■ Task prompt ■
Each entry that follows should be written again verbatim.

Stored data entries
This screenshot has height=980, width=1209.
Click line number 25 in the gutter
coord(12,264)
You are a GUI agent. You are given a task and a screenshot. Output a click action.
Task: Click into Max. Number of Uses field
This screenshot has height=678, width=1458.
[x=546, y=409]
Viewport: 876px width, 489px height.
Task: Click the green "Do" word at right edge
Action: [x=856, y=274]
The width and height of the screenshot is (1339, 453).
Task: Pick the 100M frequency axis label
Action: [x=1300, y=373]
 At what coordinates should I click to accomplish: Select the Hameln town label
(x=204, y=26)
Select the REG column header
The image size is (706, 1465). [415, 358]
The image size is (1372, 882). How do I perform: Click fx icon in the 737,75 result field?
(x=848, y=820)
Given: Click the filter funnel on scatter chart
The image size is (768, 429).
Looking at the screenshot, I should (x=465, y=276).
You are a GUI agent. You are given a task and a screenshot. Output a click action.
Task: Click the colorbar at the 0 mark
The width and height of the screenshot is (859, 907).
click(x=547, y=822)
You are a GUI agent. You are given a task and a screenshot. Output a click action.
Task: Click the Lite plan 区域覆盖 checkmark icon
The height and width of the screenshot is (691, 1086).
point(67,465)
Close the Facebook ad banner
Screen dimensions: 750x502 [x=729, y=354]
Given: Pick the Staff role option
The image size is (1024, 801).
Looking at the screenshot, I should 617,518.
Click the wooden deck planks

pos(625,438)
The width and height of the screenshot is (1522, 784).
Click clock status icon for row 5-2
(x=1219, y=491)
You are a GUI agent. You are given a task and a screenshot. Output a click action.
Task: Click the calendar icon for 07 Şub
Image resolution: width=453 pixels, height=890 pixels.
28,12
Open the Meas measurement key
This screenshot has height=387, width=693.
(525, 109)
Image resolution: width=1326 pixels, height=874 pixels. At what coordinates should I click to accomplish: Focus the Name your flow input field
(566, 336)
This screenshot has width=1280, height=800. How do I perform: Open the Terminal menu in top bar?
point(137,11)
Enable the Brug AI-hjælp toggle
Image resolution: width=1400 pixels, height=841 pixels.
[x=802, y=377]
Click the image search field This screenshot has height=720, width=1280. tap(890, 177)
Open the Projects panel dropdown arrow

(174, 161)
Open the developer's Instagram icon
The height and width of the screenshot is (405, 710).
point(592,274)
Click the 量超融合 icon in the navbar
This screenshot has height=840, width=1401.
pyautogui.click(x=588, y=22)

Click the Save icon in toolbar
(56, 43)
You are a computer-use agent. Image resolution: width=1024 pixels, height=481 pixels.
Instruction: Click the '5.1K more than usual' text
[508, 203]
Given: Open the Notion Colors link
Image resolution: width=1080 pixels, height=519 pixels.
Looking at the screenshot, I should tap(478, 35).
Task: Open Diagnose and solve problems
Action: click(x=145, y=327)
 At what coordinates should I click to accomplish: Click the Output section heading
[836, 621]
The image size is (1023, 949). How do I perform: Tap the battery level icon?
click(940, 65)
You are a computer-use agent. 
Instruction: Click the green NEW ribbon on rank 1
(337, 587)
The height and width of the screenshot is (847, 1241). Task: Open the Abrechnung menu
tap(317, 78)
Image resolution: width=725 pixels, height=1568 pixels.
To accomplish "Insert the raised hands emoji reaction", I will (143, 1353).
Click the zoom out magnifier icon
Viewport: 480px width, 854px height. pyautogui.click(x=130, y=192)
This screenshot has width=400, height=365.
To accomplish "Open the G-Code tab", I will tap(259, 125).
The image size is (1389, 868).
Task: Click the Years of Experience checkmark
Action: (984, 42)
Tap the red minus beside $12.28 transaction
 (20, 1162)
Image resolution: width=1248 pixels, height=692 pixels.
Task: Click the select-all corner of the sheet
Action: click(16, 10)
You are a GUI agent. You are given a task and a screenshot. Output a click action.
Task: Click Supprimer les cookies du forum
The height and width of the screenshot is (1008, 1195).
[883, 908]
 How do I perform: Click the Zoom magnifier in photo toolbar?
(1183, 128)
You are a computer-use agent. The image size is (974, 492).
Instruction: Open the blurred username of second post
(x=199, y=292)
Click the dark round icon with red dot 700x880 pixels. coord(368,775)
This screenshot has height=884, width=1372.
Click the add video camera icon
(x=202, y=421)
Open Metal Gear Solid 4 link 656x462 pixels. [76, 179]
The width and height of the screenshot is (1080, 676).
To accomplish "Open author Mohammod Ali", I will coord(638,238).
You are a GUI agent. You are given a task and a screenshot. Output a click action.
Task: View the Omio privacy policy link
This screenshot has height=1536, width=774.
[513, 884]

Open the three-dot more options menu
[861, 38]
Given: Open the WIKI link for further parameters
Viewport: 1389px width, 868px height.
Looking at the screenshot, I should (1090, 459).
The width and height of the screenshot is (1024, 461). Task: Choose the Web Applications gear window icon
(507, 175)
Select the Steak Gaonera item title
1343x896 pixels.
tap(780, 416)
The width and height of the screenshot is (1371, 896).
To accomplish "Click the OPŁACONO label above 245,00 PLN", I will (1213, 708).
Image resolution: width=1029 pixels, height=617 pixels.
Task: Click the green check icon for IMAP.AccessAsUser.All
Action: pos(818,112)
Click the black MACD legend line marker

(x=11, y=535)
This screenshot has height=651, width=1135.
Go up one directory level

■ Completed task ■
This screenshot has height=980, width=1209.
Click line number 25 in the gutter
coord(12,264)
You are a GUI agent. You are given a task and a screenshot. Output a click action.
Task: Click into Max. Number of Uses field
This screenshot has height=678, width=1458.
[x=546, y=409]
Viewport: 876px width, 489px height.
Task: Click the green "Do" word at right edge
Action: [x=856, y=274]
The width and height of the screenshot is (1339, 453).
Task: Pick the 100M frequency axis label
Action: [x=1300, y=373]
 At what coordinates should I click to accomplish: Select the Hameln town label
(x=204, y=26)
Select the REG column header
The image size is (706, 1465). [415, 358]
The image size is (1372, 882). How do I perform: Click fx icon in the 737,75 result field?
(x=848, y=820)
Given: Click the filter funnel on scatter chart
The image size is (768, 429).
Looking at the screenshot, I should (x=465, y=276).
You are a GUI agent. You are given a task and a screenshot. Output a click action.
Task: Click the colorbar at the 0 mark
The width and height of the screenshot is (859, 907).
click(x=547, y=822)
You are a GUI agent. You are given a task and a screenshot. Output a click action.
Task: Click the Lite plan 区域覆盖 checkmark icon
The height and width of the screenshot is (691, 1086).
point(67,465)
Close the Facebook ad banner
Screen dimensions: 750x502 [x=729, y=354]
Given: Pick the Staff role option
The image size is (1024, 801).
Looking at the screenshot, I should 617,518.
Click the wooden deck planks

pos(625,438)
The width and height of the screenshot is (1522, 784).
Click clock status icon for row 5-2
(x=1219, y=491)
You are a GUI agent. You are given a task and a screenshot. Output a click action.
Task: Click the calendar icon for 07 Şub
Image resolution: width=453 pixels, height=890 pixels.
28,12
Open the Meas measurement key
This screenshot has height=387, width=693.
(525, 109)
Image resolution: width=1326 pixels, height=874 pixels. At what coordinates should I click to accomplish: Focus the Name your flow input field
(566, 336)
This screenshot has width=1280, height=800. How do I perform: Open the Terminal menu in top bar?
point(137,11)
Enable the Brug AI-hjælp toggle
Image resolution: width=1400 pixels, height=841 pixels.
[x=802, y=377]
Click the image search field This screenshot has height=720, width=1280. tap(890, 177)
Open the Projects panel dropdown arrow

(174, 161)
Open the developer's Instagram icon
The height and width of the screenshot is (405, 710).
point(592,274)
Click the 量超融合 icon in the navbar
This screenshot has height=840, width=1401.
pyautogui.click(x=588, y=22)

Click the Save icon in toolbar
(56, 43)
You are a computer-use agent. Image resolution: width=1024 pixels, height=481 pixels.
Instruction: Click the '5.1K more than usual' text
[508, 203]
Given: Open the Notion Colors link
Image resolution: width=1080 pixels, height=519 pixels.
Looking at the screenshot, I should tap(478, 35).
Task: Open Diagnose and solve problems
Action: click(x=145, y=327)
 At what coordinates should I click to accomplish: Click the Output section heading
[836, 621]
The image size is (1023, 949). How do I perform: Tap the battery level icon?
click(940, 65)
You are a computer-use agent. 
Instruction: Click the green NEW ribbon on rank 1
(337, 587)
The height and width of the screenshot is (847, 1241). Task: Open the Abrechnung menu
tap(317, 78)
Image resolution: width=725 pixels, height=1568 pixels.
To accomplish "Insert the raised hands emoji reaction", I will (143, 1353).
Click the zoom out magnifier icon
Viewport: 480px width, 854px height. pyautogui.click(x=130, y=192)
This screenshot has width=400, height=365.
To accomplish "Open the G-Code tab", I will tap(259, 125).
The image size is (1389, 868).
Task: Click the Years of Experience checkmark
Action: (984, 42)
Tap the red minus beside $12.28 transaction
 (20, 1162)
Image resolution: width=1248 pixels, height=692 pixels.
Task: Click the select-all corner of the sheet
Action: click(16, 10)
You are a GUI agent. You are given a task and a screenshot. Output a click action.
Task: Click Supprimer les cookies du forum
The height and width of the screenshot is (1008, 1195).
[883, 908]
 How do I perform: Click the Zoom magnifier in photo toolbar?
(1183, 128)
You are a computer-use agent. The image size is (974, 492).
Instruction: Open the blurred username of second post
(x=199, y=292)
Click the dark round icon with red dot 700x880 pixels. coord(368,775)
This screenshot has height=884, width=1372.
Click the add video camera icon
(x=202, y=421)
Open Metal Gear Solid 4 link 656x462 pixels. [76, 179]
The width and height of the screenshot is (1080, 676).
To accomplish "Open author Mohammod Ali", I will coord(638,238).
You are a GUI agent. You are given a task and a screenshot. Output a click action.
Task: View the Omio privacy policy link
This screenshot has height=1536, width=774.
[513, 884]

Open the three-dot more options menu
[861, 38]
Given: Open the WIKI link for further parameters
Viewport: 1389px width, 868px height.
Looking at the screenshot, I should (1090, 459).
The width and height of the screenshot is (1024, 461). Task: Choose the Web Applications gear window icon
(507, 175)
Select the Steak Gaonera item title
1343x896 pixels.
tap(780, 416)
The width and height of the screenshot is (1371, 896).
To accomplish "Click the OPŁACONO label above 245,00 PLN", I will (1213, 708).
Image resolution: width=1029 pixels, height=617 pixels.
Task: Click the green check icon for IMAP.AccessAsUser.All
Action: pos(818,112)
Click the black MACD legend line marker

(x=11, y=535)
This screenshot has height=651, width=1135.
Go up one directory level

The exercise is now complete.